Parvenue au coin de la rue, à l’intersection entre l’avenue Marquis et la rue des Anémones, Elena tourna à droite et trébucha sur une dalle. Elle senti le bout de son orteil se tordre contre le cuir de sa chaussure. Elle continua son chemin, entra dans la pharmacie, manqua d’écraser la queue d’un chat qui se prélassait au rayon vitamines et, sortant impatiemment un billet froissé de son porte-monnaie, pensa que les pansements étaient devenus hors de prix. Elle reprit son chemin, non sans avoir oublié son parapluie sur le comptoir. C’était le troisième qu’elle perdait depuis le début de l’année, pour le plus grand bonheur de Sam, propriétaire de Kaos. Il faut dire qu’Elena, de nature distraite, perdait beaucoup de choses et représentait à elle seule le quart du chiffre d’affaires de sa boutique.

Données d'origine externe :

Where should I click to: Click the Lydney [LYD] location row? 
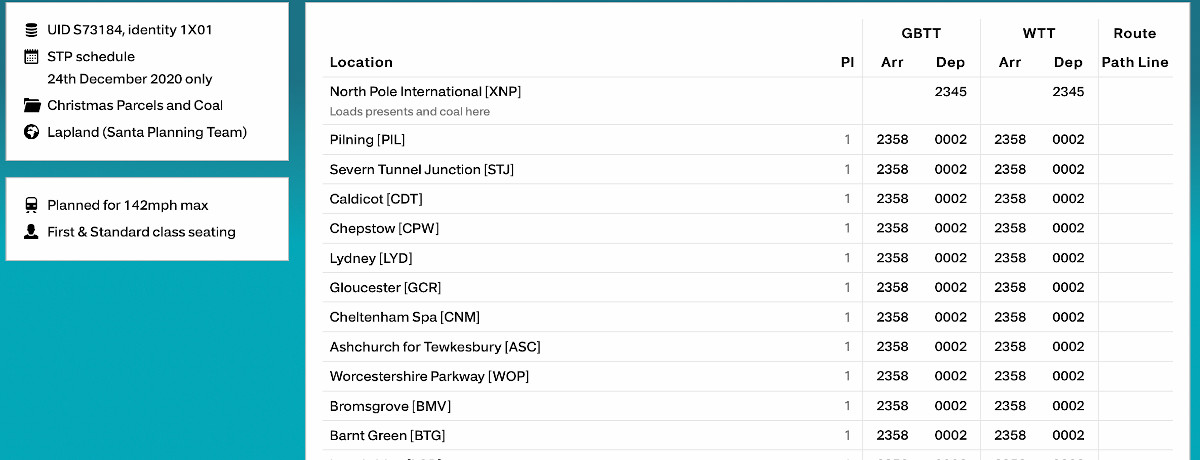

Ian, assoupi, la tête collée contre la fenêtre, sursauta soudainement. Herald avait la main appuyée sur le centre du volant et vociférait des insultes à l’encontre d’un jeune homme qui traversait la route tranquillement, un casque audio sur les oreilles. Ian se redressa et ouvrit son ordinateur. Il devait terminer son rapport avant d’arriver au restaurant. Il avait déjà passé tout le vol reliant Loïs à la Verveine, à répondre à des courriers électroniques et à lire des directives. Ses yeux commençaient à fatiguer. Plus jeune, il avait des rêves plein la tête. Il avait prévu de voyager et de découvrir le monde derrière l’objectif de son appareil photo. Lui qui aimait se considérer comme une âme libre, s’était rapidement retrouvé de l’autre côté du monde à travailler six jours sur sept, incapable de se souvenir de ses dernières vacances.

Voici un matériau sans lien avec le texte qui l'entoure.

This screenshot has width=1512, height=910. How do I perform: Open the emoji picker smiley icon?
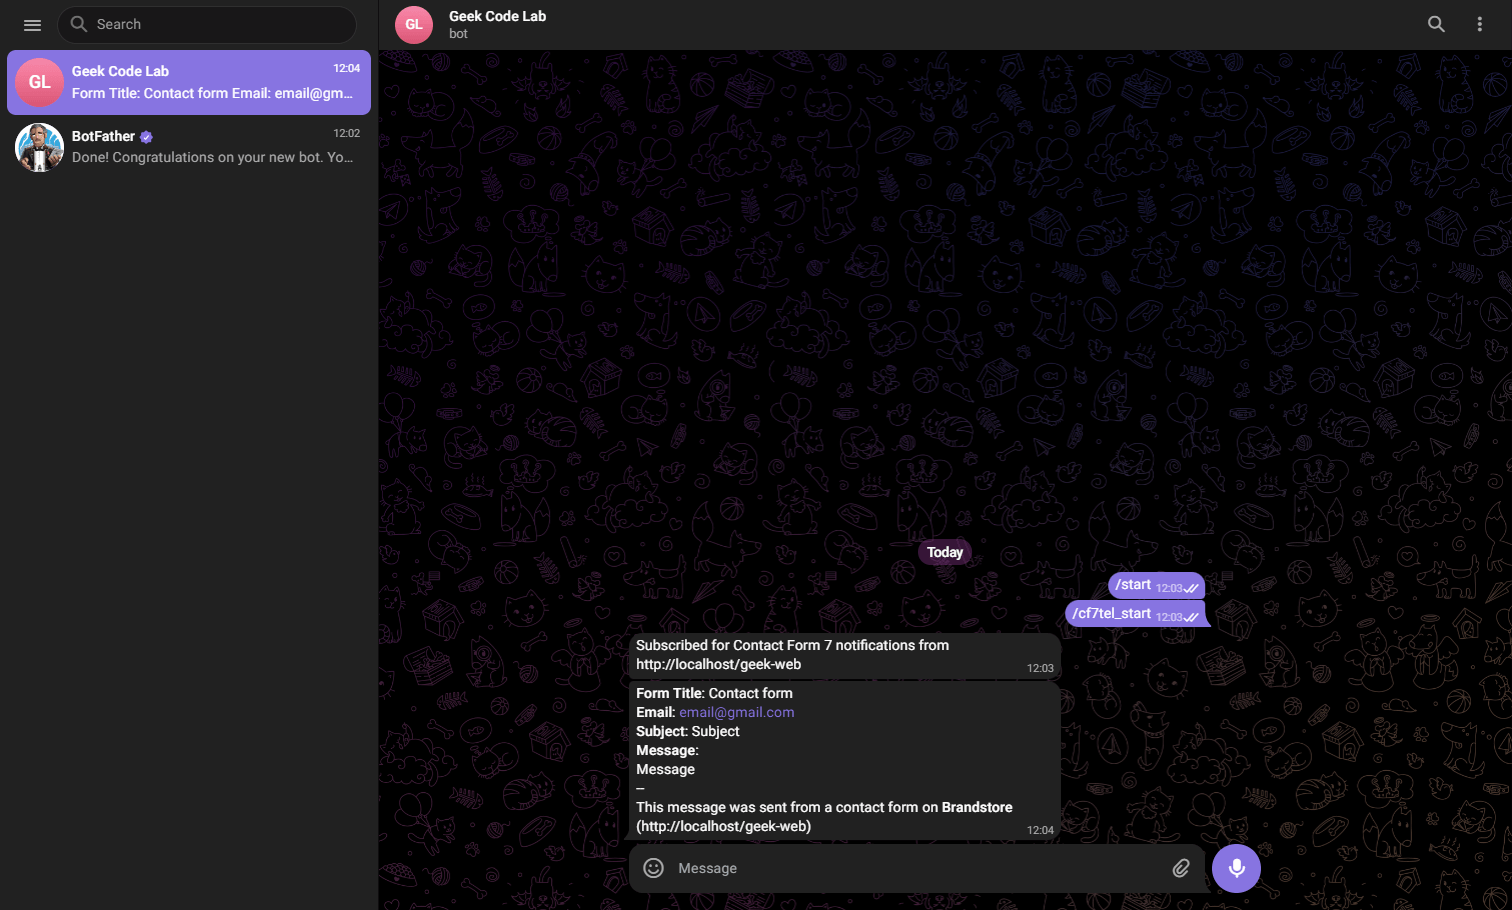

Alors qu’elle attendait de pouvoir traverser la route, Elena se dit qu’elle ferait mieux de rebrousser chemin et que cette entrevue ne présageait rien de bon. Son pied lui faisait mal, son nouveau manteau la grattait au niveau des coudes et le vent avait fait de ses cheveux, un petit nid qui n’avait, selon elle, rien de douillet. Quand le bonhomme vert se mit à clignoter, elle avança malgré tout et entra dans le petit restaurant à volets bleus. Quatre tables, une dans chaque coin, quatre chaises par table, des bougies, quelques fleurs, une musique douce et des lampes produisant une lumière jaune constituaient toute la décoration de ce simple mais confortable établissement. Elena se dirigea vers la table tout au fond à gauche, déposa ses sacs et son manteau sur une des chaises, s’installa sur une autre, commanda un cappuccino et commença à tapoter nerveusement sur la table du bout des doigts.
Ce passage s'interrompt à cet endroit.